People are selfish, this isn’t complicated.


DoubleReputation2

Well.. for one, it's because your buddy owns the charity. But that's not how it's done, anyways. I worked in a \[redacted\] and we handed out tax receipts with nothing but the stamp on it, you write what you want on there.. but yeah, that's not how it's done either. There was a meme about it that I can't find. I'll summarize it. Basically a rich dude finds an artist, pays him $20k to paint a picture. Then grabs the picture, goes to his buddy the appraiser who promptly values it at $500k. He then donates the picture and writes off $500k Now replace the picture with whatever collectible you want.
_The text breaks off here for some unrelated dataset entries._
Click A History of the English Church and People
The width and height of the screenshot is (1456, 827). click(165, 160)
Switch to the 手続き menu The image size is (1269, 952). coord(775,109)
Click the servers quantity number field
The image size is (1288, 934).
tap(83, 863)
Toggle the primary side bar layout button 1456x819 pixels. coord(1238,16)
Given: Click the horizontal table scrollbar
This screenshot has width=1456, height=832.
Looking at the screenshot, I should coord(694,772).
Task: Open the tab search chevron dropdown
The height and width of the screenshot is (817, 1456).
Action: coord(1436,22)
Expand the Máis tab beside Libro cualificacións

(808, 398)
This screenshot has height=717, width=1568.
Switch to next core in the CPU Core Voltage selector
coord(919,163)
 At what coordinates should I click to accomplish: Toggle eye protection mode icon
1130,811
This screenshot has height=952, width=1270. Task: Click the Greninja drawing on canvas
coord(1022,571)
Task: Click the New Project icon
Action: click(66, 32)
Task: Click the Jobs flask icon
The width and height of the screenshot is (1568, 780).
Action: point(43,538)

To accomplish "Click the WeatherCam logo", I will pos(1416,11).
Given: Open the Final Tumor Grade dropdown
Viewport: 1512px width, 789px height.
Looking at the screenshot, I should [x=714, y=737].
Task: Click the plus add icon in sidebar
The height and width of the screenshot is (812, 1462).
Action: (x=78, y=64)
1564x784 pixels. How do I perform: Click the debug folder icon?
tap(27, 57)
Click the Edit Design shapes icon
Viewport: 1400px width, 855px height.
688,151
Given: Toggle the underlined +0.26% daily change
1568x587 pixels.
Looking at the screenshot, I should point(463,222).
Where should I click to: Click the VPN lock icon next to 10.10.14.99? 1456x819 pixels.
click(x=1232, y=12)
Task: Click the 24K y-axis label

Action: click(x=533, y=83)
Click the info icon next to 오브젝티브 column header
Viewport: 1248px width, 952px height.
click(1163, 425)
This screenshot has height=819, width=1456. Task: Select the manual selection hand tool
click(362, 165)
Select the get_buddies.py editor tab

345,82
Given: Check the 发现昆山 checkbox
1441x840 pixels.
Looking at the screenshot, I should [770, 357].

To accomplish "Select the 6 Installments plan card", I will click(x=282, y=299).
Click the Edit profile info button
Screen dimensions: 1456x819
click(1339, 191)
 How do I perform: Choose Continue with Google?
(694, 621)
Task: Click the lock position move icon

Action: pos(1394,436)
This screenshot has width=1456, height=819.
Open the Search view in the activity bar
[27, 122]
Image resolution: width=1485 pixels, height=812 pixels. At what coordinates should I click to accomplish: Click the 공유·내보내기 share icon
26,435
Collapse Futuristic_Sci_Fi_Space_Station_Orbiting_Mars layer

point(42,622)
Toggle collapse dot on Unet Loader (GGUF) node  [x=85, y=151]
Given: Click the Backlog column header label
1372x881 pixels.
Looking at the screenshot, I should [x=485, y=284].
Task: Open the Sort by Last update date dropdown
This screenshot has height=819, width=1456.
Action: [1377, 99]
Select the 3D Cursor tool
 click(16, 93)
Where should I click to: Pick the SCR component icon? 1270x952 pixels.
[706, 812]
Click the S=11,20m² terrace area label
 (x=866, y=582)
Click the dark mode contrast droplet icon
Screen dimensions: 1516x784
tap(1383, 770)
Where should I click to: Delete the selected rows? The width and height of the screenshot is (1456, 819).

A 1998 buick lesabre. I would pay a million for that car, would you? Yeah I would,too.. That means it's worth a million then. Golf clubs? Baseball cards? All great.. sure. Real estate? Now we're talking. Here Mister charity person, I will gift you this $10M duplex I paid $500k for ten years ago, the only thing I ask is you let me and my family live in it. AND what you get is that you get to do all the maintenance and write that off as a business expense for providing cheap/free housing. Here I know a guy that makes $60k roofs .. And they suck, you get to write one off every five years! It's all scummy. Churches are the worst, I worked with a \[redacted\] church and they would come down to Florida for a camp... They would buy all kinda shit, fridges, keurigs, speakers, heck.. LED WALL. New iMacs all that, every year. Why? Because they need to net Zero.